You think you've got a problem with spam e-mail because of the dozen or so you get every day? Welcome to Hotmail, where they get more than 1-billion.

Hotmail, owned by Microsoft, is, by virtue of its 110-million users, among the world's biggest e-mail providers. It is, therefore, one of the world's biggest spam buckets. The number of messages it gets each day is closing in on 2-billion. Up to 80 percent are spam.

Spam, for someone in the e-mail business today, is like cold for someone at the North Pole. It's everywhere, and if you forget about it even for a minute, it can kill you. Hotmail engineers constantly monitor their machines. A sudden deluge of spam, if not tended to, will take down the system.

The Internet wasn't supposed to be this way. But then spam, though universally despised, is the purest expression of the Internet's egalitarian technical vision. Everyone is connected; communications are free; anyone can be a communicator.

"Spam is the Internet's only indigenous folk art," is how Steve Steinberg, a San Francisco researcher, consoles himself while deleting his daily spam.

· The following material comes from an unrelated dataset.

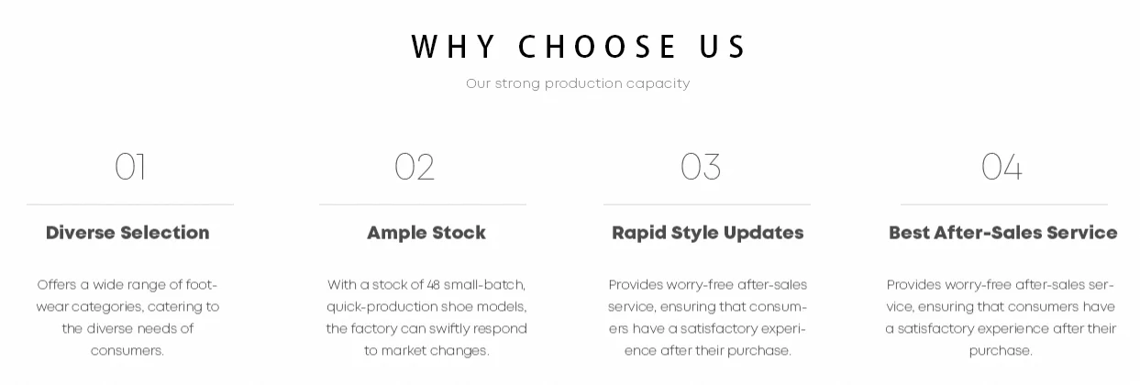Click the divider line below number 01
The height and width of the screenshot is (385, 1140).
click(130, 204)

Internet arithmetic favors spam. Type "bulk e-mail" in Yahoo and you'll see a long list of offers to sell you millions of addresses for a few hundred bucks. That means the tiniest acceptance rate puts you in the black. And so the contemporary spammer is not some shadowy pornmonger but a debt-plagued middle classer who decides to try spam instead of, say, Amway.

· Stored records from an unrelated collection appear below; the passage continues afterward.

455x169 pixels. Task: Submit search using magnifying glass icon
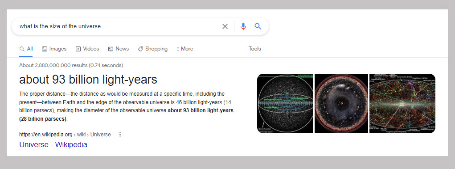[258, 26]
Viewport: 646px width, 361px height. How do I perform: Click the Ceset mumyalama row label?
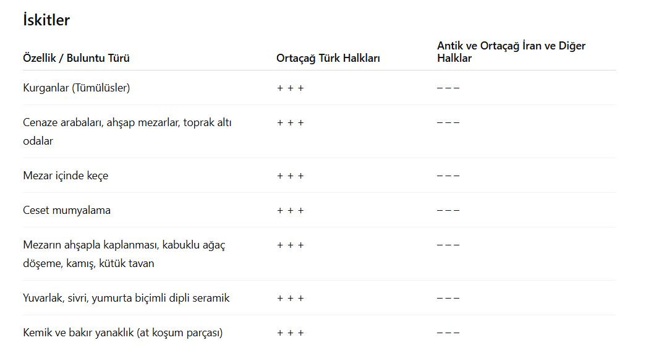tap(67, 210)
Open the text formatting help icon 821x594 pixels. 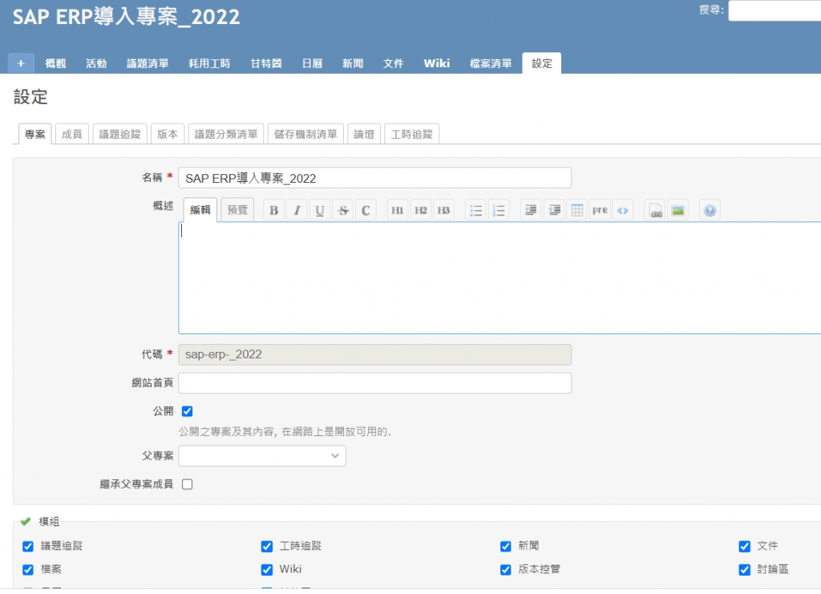click(710, 211)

Hotmail started out free of charge. One reason Microsoft is trying to persuade users to pay for it is that the drastic increase in spam has made free e-mail very expensive to offer.

Bengt-Erik Norum, a Hotmail operations manager, says spam, by nature, arrives all at once _ in torrents _ rather than in a steady stream, like regular e-mail. To handle these peaks, he said, you need to greatly overbuild your computer system.

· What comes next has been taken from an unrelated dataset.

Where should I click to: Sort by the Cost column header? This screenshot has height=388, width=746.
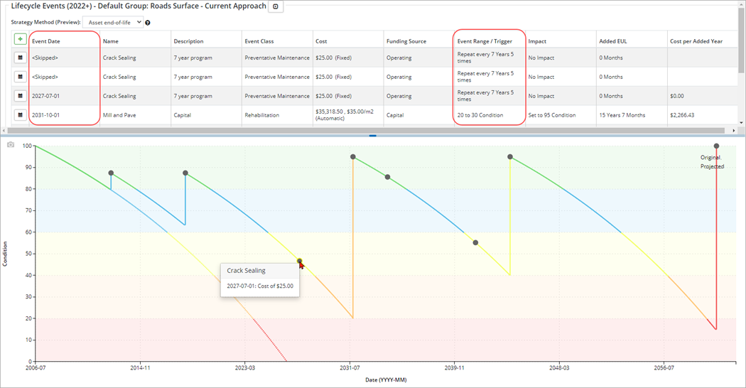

This overbuilding is evident in Hotmail's bunkerlike operations center in San Jose, Calif. In some ways, it's the house that spam built. The rooms _ icy cold from air conditioning _ house row upon row of stacked gear, panel lights all blinking. New gear is added almost weekly to keep up with demand.

There are thousands of servers and many pedabytes of storage. (Each pedabyte is 1-million gigabytes; you probably have 10 or 20 gigabytes on your PC.) The electricity used here could power 7,000 homes.

When you talk to Hotmail staffers, it's obvious how proud they are of their technical accomplishment: keeping Hotmail humming along despite, for example, the tripling of e-mail in the past year. Too bad much of that victory involves simply not letting the spammers win.

Hotmail and the spammers play the inevitable technical cat-and-mouse game. Hotmail sets up dummy e-mail accounts to monitor spam. So, of course, do the spammers, monitoring the monitoring.

The graphs for spam at Hotmail show a sharp downturn whenever a new antispam feature goes live.

But soon, the line starts moving up again, and after a few weeks, it's nearly back to normal.

The battle continues.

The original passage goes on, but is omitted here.